Here it is. You can read it for free.



If you require "buzz" in order to get into something, here's this:


What people are saying about Sixty-Six (and by people, I mean Me)...

In Sixty-Six, the author attempts to bridge the gap between younger and older generations, thereby reconciling her own identity as a music fan approaching middle age who is horrified at the notion of leaving behind a world where the things she loves in this life have faded away after she's gone.

 – Me, the Author

Set in a mildly dystopian, not-too-distant future and woven with bits of light fantasy, Sixty-Six aims for the heart with humour and hope.

  Also Me 

Sixty-Six is not only a heartfelt love letter to the author's favourite bands, but also an apologetic act of acceptance of her teenage self in the past and her elderly self the future.

  Me, Again

Sunday, August 12, 2018

This is me in 2018, baby.


I wasn’t sure if I was going to be coming back to this blog. I have some stuff on my mind though, and it’s related to writing and creativity and inspiration, and it’s keeping me up at night. So that’s a sign that I need to get it out, and this is the place where I do that, so here I am.

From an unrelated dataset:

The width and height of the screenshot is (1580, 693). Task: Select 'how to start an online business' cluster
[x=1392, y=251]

There’s this book called Big Magic. It’s by Elizabeth Gilbert, who wrote Eat, Pray, Love. Maybe I’ve mentioned it before. I think it’s pretty well known, but I don’t know anyone else in real life who has read it, though I’ve recommended it to a lot of people.

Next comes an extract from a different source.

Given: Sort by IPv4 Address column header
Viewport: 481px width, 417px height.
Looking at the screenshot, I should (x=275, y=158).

I read it a couple of years ago, and it’s one of those books that really stayed with me, I think about it often. So basically, the main point of the book is that inspiration and creativity owe us nothing; it’s about creating for the sake of creating, and Gilbert proposes that inspiration is almost a conscious entity itself – that what ideas WANT is to get OUT, and they are constantly in search of the right vessel to make that happen.

I don’t think she means this literally. I don’t think she means that inspiration is an angel or something. I certainly don’t think so. I’m not even sure I can suspend my disbelief at the idea of inspiration being “conscious”. I like it, to be fair. I like the idea that ideas are searching for the right person to get them into the physical world. I like it because even though I don’t consider myself to be a spiritual person, I concede that there is a lot I don’t understand about the universe, and magic is just science we haven’t figured out yet.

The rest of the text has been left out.